Instructions for the task
Reproduce the opening lines of the listing below exactly, stopping after the line that contains "Task: Expand the 新規 dropdown button" and leaving out any pictures.

....................

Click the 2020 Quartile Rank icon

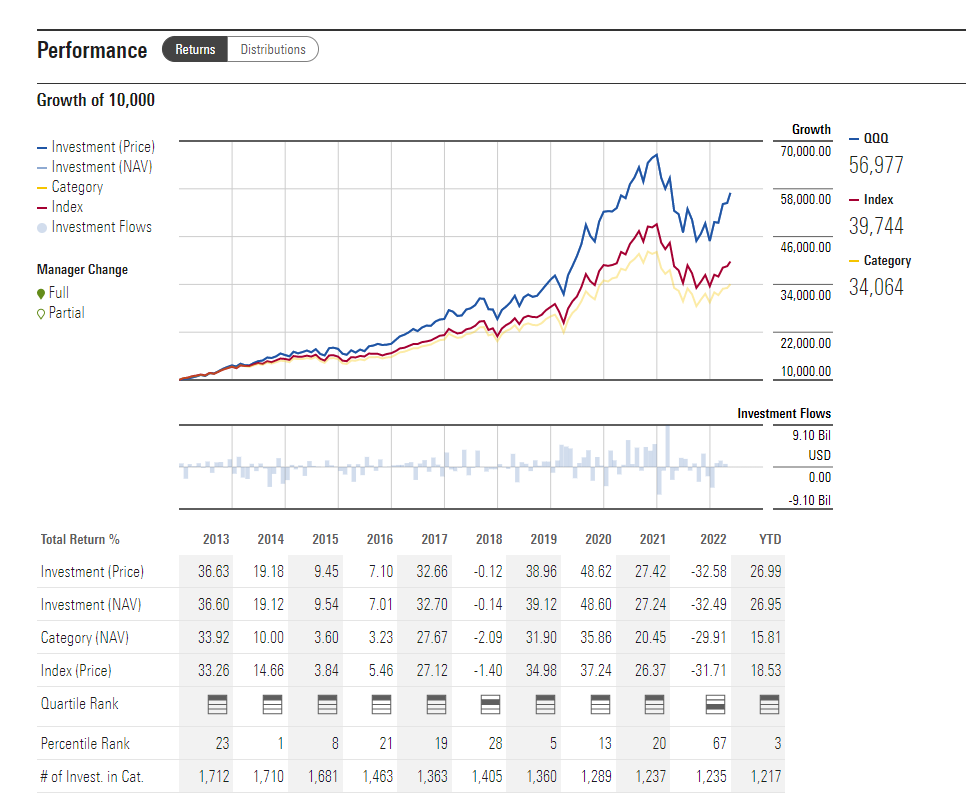[x=598, y=705]
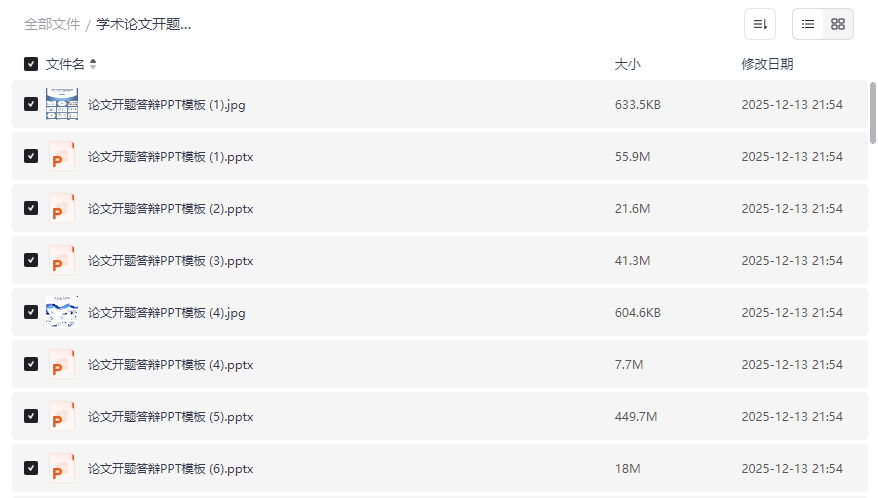The width and height of the screenshot is (878, 498).
Task: Click PowerPoint icon of 模板 (2).pptx
Action: tap(62, 208)
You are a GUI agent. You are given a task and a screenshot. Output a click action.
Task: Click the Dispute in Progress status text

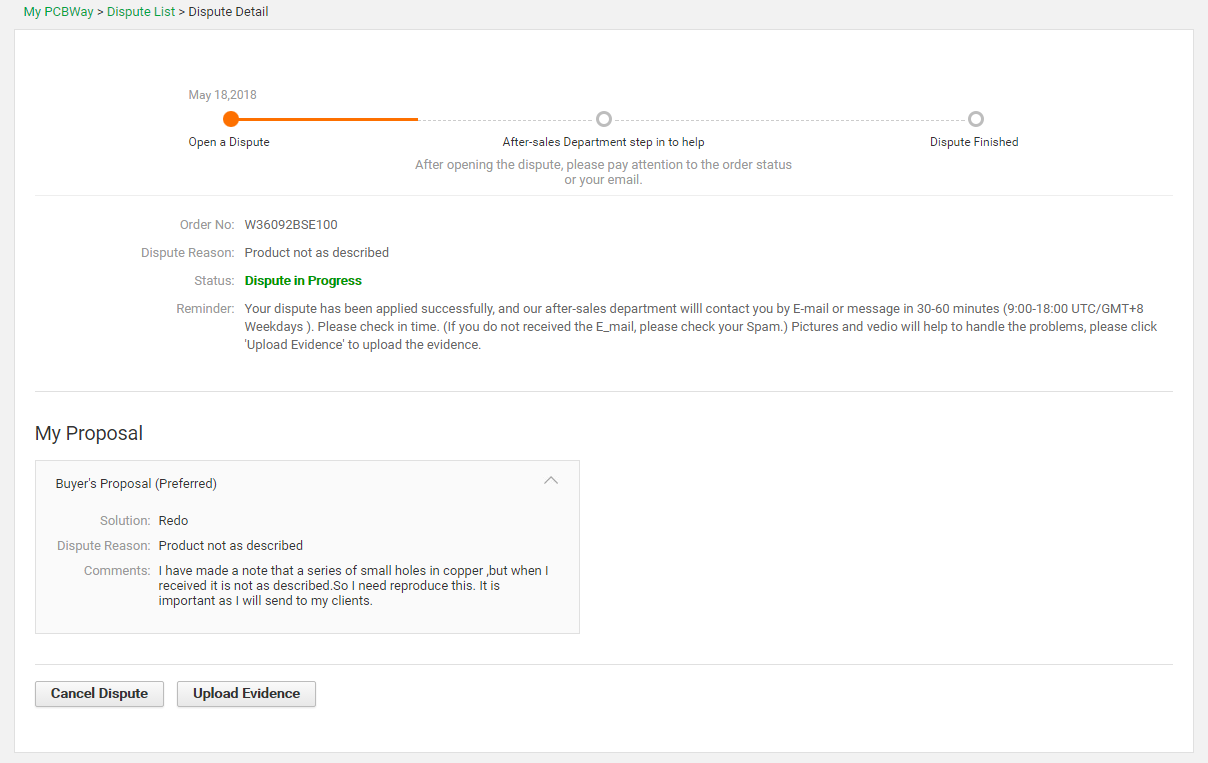point(302,280)
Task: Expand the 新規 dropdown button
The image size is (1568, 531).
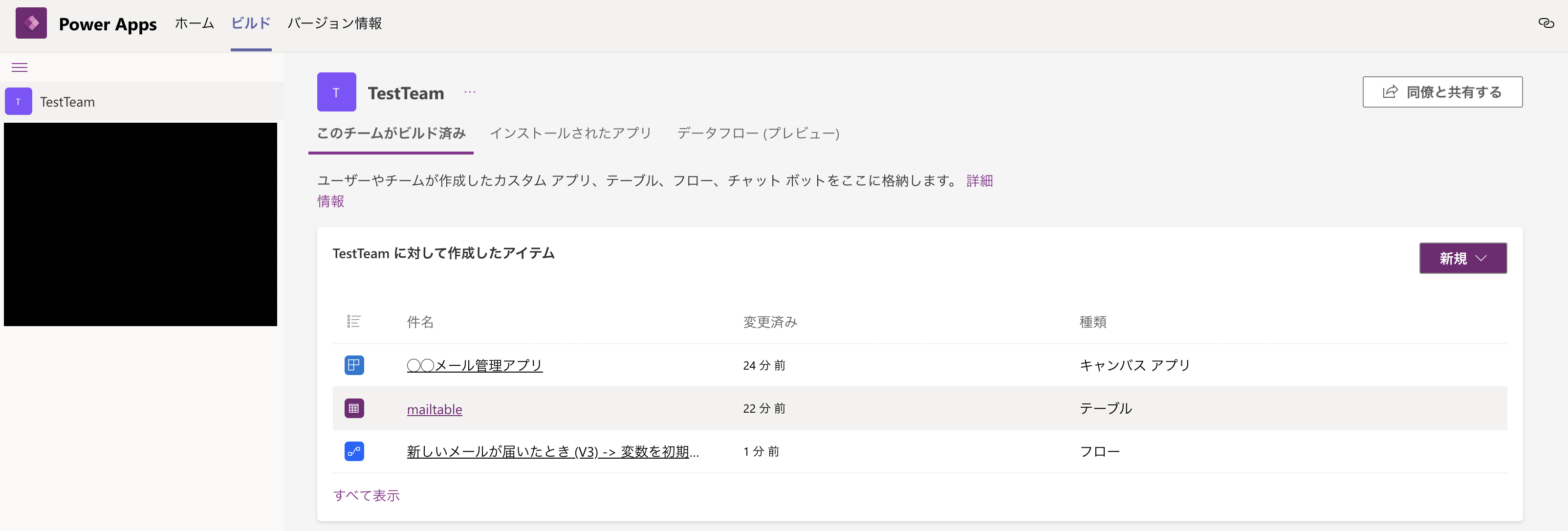Action: point(1462,258)
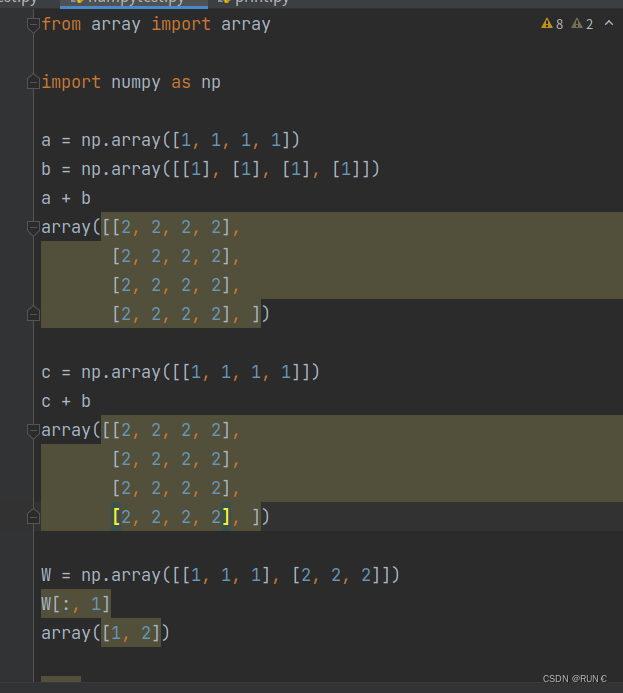The height and width of the screenshot is (693, 623).
Task: Click the highlighted yellow closing bracket
Action: pyautogui.click(x=226, y=517)
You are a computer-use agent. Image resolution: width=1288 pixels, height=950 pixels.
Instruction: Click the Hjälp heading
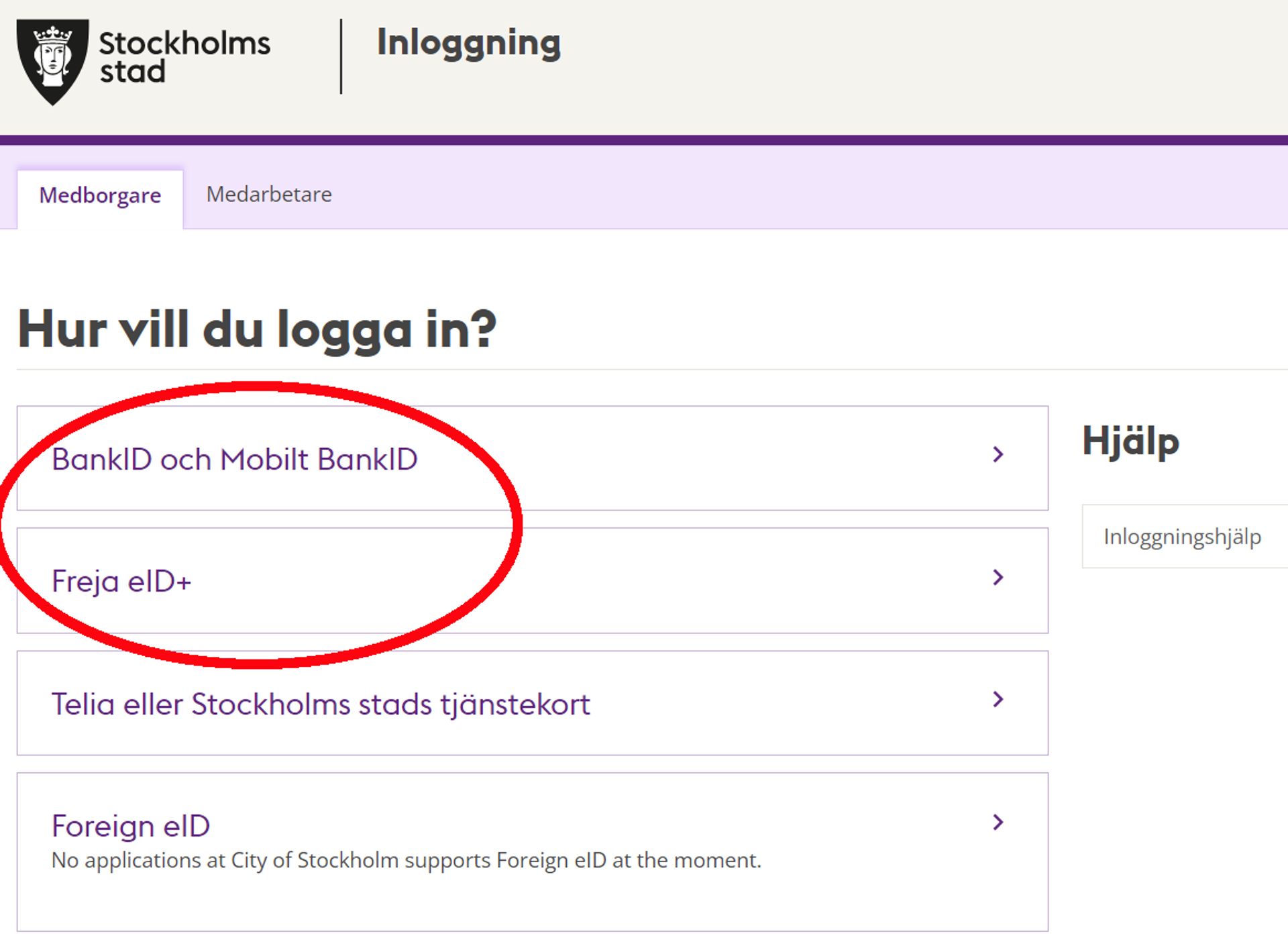(1131, 441)
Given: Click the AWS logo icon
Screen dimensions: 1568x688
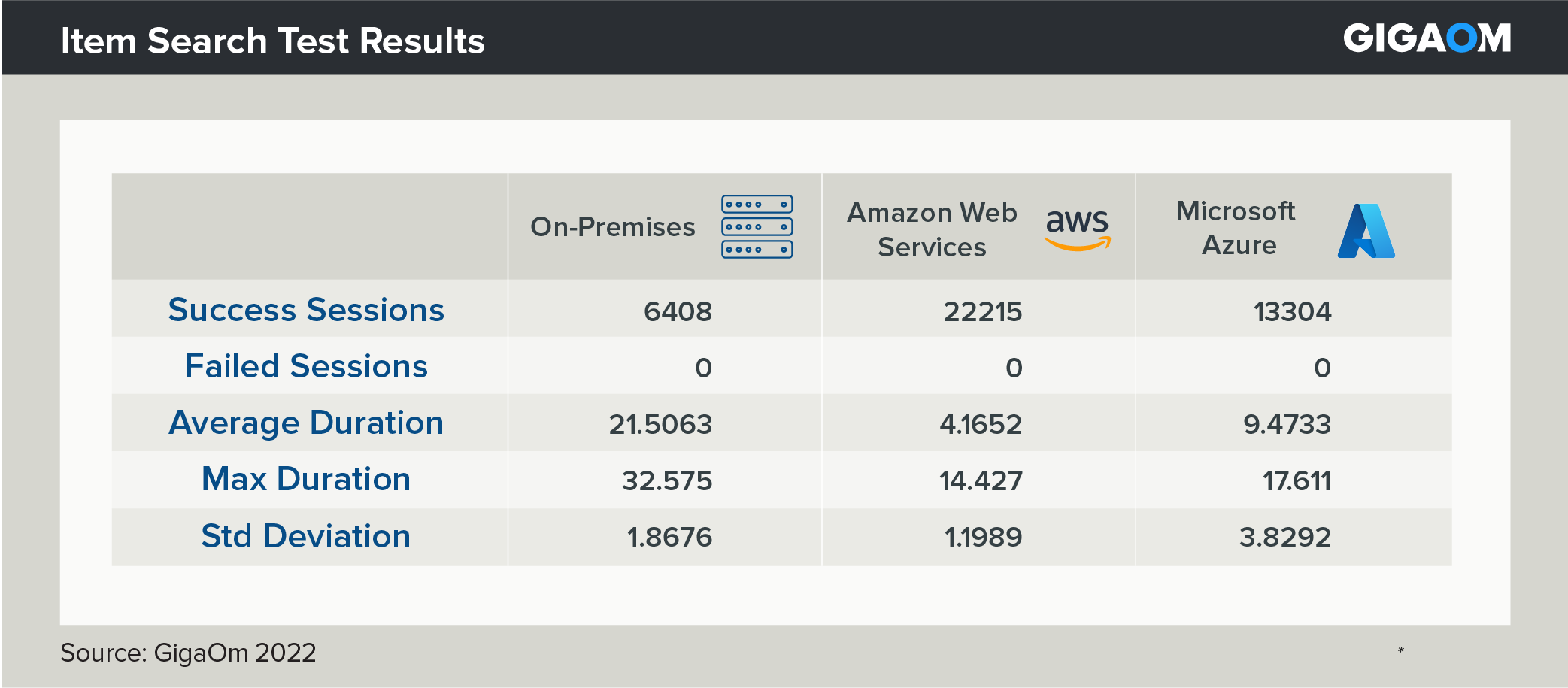Looking at the screenshot, I should click(x=1077, y=228).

....................

Final answer
Click the 2020 Quartile Rank icon

[x=598, y=705]
The width and height of the screenshot is (878, 498).
Task: Click PowerPoint icon of 模板 (2).pptx
Action: tap(62, 208)
You are a GUI agent. You are given a task and a screenshot. Output a click action.
Task: Click the Dispute in Progress status text

point(302,280)
Task: Expand the 新規 dropdown button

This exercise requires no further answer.